But little did he know that it wouldn’t be. Prior to 2016, no one had ever competed in NCAA track & field as a para-athlete. Para-athletes have trained with other NCAA Division I teams but never competed with these teams. One example was Jerome Singleton, who trained with the track team while he studied industrial engineering at the University of Michigan in the early 2000s. Singleton later won global and Paralympic titles for Team USA in the 100m and 4×100 T44 category from 2008 to 2013.
So what would it take for Maxwell to race as a NCAA student-athlete? Coach Mang had to call the Harvard Athletic Compliance office about the situation, and they in turn told him to reach out to the NCAA Track & Field Liaison, Bob Podkaminer. At first, it was just a few forms needed to be filled out, which wasn’t a problem or a big concern to Coach Mang. But later on, people from NCAA started calling him and requested Maxwell’s para-athletic race results, racing videos, and photos of the prosthetic in question. That’s when Coach Mang and Maxwell realized that this was going to be a bigger issue than they previously thought.
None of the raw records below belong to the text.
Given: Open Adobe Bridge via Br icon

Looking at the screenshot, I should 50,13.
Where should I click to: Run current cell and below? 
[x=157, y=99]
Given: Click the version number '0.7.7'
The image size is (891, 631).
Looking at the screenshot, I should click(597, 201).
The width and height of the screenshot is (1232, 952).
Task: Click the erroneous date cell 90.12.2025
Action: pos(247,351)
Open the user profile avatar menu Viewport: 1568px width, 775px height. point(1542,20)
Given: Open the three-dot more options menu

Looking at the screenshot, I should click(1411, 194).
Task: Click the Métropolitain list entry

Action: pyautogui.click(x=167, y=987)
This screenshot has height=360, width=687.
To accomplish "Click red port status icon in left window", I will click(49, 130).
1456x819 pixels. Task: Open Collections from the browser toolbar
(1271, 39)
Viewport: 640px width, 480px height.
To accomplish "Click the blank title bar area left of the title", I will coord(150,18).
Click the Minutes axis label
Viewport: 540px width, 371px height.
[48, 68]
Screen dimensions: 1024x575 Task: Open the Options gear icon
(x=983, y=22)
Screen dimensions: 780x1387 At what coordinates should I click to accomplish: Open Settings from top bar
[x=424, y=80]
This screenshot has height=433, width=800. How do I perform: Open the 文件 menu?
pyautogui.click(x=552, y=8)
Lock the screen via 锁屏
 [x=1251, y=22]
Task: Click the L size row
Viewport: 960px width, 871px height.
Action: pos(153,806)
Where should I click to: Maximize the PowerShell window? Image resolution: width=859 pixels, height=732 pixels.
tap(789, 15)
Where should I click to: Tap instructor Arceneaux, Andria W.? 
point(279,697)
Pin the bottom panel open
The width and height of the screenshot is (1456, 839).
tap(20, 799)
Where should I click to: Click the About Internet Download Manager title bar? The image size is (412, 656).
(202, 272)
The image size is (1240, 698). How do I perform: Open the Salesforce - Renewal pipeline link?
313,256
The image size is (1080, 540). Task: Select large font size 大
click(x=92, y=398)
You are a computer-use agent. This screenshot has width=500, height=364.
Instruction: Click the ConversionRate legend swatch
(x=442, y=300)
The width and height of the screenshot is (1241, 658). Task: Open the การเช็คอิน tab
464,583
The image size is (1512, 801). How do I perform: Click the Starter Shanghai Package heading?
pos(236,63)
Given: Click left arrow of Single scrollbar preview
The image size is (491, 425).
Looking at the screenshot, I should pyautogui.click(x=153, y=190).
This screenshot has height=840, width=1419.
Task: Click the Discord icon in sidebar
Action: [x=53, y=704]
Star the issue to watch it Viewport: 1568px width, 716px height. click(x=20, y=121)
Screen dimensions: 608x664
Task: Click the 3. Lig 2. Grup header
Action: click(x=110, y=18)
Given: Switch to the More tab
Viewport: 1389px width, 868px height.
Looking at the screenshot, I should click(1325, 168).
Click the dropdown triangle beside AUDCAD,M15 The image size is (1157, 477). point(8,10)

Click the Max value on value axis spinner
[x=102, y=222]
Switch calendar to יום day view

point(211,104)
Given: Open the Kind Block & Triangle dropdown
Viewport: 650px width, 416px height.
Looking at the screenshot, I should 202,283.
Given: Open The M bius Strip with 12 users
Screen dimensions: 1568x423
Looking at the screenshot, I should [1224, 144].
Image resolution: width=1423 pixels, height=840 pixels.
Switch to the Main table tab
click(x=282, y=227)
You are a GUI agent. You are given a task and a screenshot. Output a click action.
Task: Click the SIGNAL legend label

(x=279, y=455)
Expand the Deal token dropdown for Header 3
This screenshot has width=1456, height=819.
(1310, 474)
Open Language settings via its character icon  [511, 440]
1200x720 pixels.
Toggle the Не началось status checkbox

There isn’t a rule in the NCAA Track and Field Rules Book that prohibits prosthetics, per say, but there are rules that prohibit the use of any technical device that incorporates springs, wheels or any other element that provides the user with an advantage over another athlete who is not using such a device. The NCAA needed to decide if the prosthetic could be such an advantageous device.
Amputee athletes competing with able-bodied athletes have divided the athletics community in recent years, especially on the international level. There have been studies that provided evidence for and against the use of prosthetics in able-bodied competitions on whether or not they provide any kind of unfair advantage, such as delay in fatigue during longer sprints or enhancing natural body mechanics. There have been petitions made to the International Association of Athletics Federations (IAAF) from para-athletes to compete in able-bodied competitions if the para-athletes can perform up to the able-bodied standards required for these competitions. The most famous case is Oscar Pistorius, also known as the “Blade Runner”, who was able to compete in the 2012 Summer Olympic Games in the open 400m and on South Africa’s 4×400 relay. He also won a medal as a part of the South African 4×400 relay during the 2011 IAAF World Championships. Like Maxwell, he is also a T44 category para-athlete. Currently, Germany’s Merkus Rehm, a T44 long jumper, is petitioning to compete in the 2016 Olympics in Rio de Janeiro. Rehm’s personal record of 8.40m would have won the 2015 IAAF World Championships in the long jump.
Maxwell’s case was presented to the NCAA Men’s and Women’s Track and Field/Cross Country Rules Committee during the June 2015 NCAA Track & Field Annual Meeting. The Committee evaluated the material that Maxwell and Coach Mang provided, as well as listened to a presentation by Alena Grabowski, an assistant professor of integrative physiology from the University of Colorado, Boulder who has conducted extensive research involving amputee athletes who compete in track and field. Grabowski’s research showed that amputee athletes are at a disadvantage. The amputee athletes do not push on the ground with as much force as able-body athletes, resulting in a disadvantage when it comes to being able to run faster. Or as Maxwell sees it, the prosthetic limb does not generate any additional force – it only mimics the spring and force that the athlete is able to apply to it while they push off the ground.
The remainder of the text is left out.